Non ci riflettei troppo su, e presi a deviare il discorso portandolo sui nostri rispettivi psichiatri, e i farmaci che assumevamo. Era un terreno più familiare rispetto a marmocchi e lattanti e, chissà perché, mi dava più tranquillità che non sentirlo sproloquiare di pappette e omogeneizzati.
Semplicemente non mi sembrava congruo per un uomo di sessantadue anni, quale si era rivelato nella sua espansività.

Tutto qui. L’attesa si protrasse a lungo, e avemmo modo di percorrere tutta una serie di argomenti in lungo e in largo.
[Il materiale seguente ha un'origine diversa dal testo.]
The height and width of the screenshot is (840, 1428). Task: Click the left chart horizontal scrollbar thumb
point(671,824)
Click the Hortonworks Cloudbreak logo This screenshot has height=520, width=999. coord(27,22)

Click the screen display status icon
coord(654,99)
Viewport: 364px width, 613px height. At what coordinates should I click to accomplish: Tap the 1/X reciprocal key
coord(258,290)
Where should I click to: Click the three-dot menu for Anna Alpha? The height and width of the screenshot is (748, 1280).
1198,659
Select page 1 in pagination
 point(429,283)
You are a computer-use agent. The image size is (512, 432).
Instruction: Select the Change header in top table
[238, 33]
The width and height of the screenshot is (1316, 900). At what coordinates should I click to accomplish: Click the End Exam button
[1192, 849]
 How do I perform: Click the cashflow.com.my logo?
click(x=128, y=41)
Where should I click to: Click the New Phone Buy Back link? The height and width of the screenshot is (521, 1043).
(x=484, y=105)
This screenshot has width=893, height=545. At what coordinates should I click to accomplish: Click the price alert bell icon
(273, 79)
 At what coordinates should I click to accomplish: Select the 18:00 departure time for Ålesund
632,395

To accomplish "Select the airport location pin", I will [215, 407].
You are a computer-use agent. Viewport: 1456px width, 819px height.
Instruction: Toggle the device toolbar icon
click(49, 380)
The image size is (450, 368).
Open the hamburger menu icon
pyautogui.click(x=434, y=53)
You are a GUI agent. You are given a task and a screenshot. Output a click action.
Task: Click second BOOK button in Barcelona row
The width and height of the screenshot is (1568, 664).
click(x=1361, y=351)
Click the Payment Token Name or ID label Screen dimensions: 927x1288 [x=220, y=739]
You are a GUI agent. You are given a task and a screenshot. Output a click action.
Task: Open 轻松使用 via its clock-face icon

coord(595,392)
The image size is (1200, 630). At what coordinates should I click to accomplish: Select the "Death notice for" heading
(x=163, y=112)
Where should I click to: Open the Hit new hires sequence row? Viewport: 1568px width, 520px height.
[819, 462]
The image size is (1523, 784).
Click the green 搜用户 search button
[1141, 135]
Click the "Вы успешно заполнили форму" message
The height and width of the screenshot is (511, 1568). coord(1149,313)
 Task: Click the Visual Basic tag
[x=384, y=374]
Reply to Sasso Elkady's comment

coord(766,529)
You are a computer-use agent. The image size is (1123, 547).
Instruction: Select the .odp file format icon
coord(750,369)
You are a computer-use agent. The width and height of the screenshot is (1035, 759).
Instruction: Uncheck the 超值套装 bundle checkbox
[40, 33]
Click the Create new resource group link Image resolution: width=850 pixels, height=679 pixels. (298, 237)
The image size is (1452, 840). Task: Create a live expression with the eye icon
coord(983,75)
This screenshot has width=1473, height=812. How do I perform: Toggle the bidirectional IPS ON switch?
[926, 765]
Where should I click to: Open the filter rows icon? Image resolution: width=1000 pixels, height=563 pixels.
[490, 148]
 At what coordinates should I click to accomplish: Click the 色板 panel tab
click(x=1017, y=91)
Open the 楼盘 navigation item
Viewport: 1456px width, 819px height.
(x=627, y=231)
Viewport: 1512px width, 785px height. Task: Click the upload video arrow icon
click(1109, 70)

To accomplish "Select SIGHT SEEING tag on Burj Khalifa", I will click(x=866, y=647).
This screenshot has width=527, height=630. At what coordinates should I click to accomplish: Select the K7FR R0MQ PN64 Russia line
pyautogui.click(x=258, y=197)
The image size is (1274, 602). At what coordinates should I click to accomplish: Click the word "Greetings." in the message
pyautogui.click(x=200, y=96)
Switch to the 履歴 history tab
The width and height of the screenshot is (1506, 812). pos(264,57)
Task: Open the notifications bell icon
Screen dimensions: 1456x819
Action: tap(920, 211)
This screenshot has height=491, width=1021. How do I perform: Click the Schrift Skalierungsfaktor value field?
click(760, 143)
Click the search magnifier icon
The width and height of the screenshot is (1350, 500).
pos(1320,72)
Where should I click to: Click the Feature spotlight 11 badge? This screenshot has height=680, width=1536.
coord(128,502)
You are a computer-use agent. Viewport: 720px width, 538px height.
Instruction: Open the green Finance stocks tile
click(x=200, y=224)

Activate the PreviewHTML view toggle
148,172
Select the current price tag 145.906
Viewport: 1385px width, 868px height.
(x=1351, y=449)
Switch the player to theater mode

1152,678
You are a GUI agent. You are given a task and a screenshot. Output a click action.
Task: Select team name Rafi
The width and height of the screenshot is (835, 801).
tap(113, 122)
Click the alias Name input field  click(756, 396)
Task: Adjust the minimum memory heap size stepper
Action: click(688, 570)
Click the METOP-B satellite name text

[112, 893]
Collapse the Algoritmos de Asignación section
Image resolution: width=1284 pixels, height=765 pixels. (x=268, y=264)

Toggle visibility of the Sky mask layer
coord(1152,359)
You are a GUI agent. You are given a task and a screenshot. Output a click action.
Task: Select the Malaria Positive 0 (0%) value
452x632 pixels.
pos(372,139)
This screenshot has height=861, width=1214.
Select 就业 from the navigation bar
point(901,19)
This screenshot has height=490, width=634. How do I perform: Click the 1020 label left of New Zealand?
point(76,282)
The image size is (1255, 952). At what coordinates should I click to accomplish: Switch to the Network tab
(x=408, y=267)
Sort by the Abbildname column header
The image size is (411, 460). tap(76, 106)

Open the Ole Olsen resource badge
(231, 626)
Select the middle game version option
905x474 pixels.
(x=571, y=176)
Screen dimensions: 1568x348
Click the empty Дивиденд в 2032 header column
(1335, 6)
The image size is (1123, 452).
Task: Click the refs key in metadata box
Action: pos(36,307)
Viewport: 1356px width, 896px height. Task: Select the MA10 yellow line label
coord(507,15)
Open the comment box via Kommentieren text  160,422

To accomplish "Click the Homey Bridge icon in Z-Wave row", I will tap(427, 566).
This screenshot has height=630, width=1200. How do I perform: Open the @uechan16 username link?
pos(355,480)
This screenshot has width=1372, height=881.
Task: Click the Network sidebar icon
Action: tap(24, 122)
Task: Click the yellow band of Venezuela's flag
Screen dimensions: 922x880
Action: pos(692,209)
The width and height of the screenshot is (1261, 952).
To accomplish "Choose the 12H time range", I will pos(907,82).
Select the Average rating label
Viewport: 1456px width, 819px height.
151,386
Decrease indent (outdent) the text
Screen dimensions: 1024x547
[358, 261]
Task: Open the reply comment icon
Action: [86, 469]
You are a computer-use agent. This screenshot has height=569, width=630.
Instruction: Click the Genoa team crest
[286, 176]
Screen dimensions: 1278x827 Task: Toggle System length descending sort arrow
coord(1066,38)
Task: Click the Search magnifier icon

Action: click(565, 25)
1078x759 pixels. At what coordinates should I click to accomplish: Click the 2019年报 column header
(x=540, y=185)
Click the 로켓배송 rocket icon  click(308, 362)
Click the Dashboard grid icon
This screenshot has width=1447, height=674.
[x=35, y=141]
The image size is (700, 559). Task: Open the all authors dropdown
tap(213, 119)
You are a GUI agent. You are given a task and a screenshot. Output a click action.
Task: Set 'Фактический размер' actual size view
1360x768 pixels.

Fuori dalle finestre cominciava a incombere la lunga sera invernale e qualche fiocco rado appariva fra i riflessi delle luci artificiali.  Poi, fui finalmente chiamato dal mio psichiatra, un gran pettegolo ritardatario, ed entrai nello studio, salutando il signor Gianfranco Robbins con una lunga stretta di mano.

“Pensi a lasciare un figlio alle sue spalle, è importante.”
Mi sussurrò prima di separarsi.
“Si sentirà meno solo”.
Io annuì, quasi commosso, e mi infilai nella stanzetta.

Mi sedetti mentre lo psichiatra Visconti lo aveva già fatto, e stava con il volto puntato sull’oscurità, fuori dal vetro dell’ampia finestra.
Tossì per attirare la sua attenzione, ma in lui pareva essersi eclissato il buontempone e querulo.
Quando lo sentì parlare possedeva un timbro di voce che sembrava appena affiorata dall’oltretomba.

“Conosce Robbins?”. Mi chiese.
“C’ho parlato appena adesso.” Risposi sbadigliando.

“Per la prima volta”. Aggiunsi non so per quale ragione.
“Un tipo particolare.” Mormorò lui, quasi seguendo il flusso di proprie riflessioni recondite:
“Un tempo sua moglie gli aveva portato via le bambine, e lui andò a riprendersele.

Percorse 400 chilometri fra Bratislava e l’Italia. poi strangolò le bambine e le gettò nel Po, giusto prima di tagliarsi le vene con una…. Specie di temperino affilato.
Diceva che non sarebbero potute stare senza di lui, sa com’è, diceva di amarle davvero tanto. Poi a lui hanno salvato la pelle, e si è fatto 13 anni di galera.”

La luce della lampadina era spenta e lo rimase per almeno dieci minuti, mentre Io e Visconti continuavamo ad osservare i fiocchi farsi più fitti e ricoprire il tetto del palazzo di fronte.

Poi il mio psichiatra burlone scattò in piedi e schiacciò l’interruttore mentre il vecchio sorriso gli affiorava alla bocca.
“Allora, torniamo a Noi…. Dove eravamo rimasti?”